_PROVIDED ENTRIES:_
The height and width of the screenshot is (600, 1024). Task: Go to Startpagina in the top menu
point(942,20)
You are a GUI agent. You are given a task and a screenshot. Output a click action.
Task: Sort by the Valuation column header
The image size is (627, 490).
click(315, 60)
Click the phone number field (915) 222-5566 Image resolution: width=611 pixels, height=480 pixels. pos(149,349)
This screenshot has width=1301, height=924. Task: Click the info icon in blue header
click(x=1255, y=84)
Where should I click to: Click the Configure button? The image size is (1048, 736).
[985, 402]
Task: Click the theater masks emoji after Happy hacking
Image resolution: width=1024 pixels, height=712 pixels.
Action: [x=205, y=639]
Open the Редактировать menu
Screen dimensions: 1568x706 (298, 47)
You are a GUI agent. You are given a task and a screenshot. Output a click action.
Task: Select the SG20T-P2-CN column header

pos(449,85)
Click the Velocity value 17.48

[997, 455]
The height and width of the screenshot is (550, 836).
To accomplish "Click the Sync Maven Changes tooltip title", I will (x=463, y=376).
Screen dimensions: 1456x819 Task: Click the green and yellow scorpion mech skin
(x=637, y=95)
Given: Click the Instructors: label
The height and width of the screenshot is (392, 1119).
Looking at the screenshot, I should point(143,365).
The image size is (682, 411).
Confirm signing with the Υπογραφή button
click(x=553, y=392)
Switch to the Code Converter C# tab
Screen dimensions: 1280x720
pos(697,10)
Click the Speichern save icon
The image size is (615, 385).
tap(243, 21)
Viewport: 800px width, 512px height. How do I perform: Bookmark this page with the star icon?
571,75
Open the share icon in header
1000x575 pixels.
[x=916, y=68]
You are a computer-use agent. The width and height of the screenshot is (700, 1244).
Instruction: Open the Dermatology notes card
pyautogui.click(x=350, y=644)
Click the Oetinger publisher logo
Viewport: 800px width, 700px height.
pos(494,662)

_EXERCISE:_ Nothing but the lines from the first line of the data through the line with "Task: Sort by the Valuation column header" should be returned, exactly as they appear, both ends included.

_ANSWER TO THE EXERCISE:_
The height and width of the screenshot is (600, 1024). Task: Go to Startpagina in the top menu
point(942,20)
You are a GUI agent. You are given a task and a screenshot. Output a click action.
Task: Sort by the Valuation column header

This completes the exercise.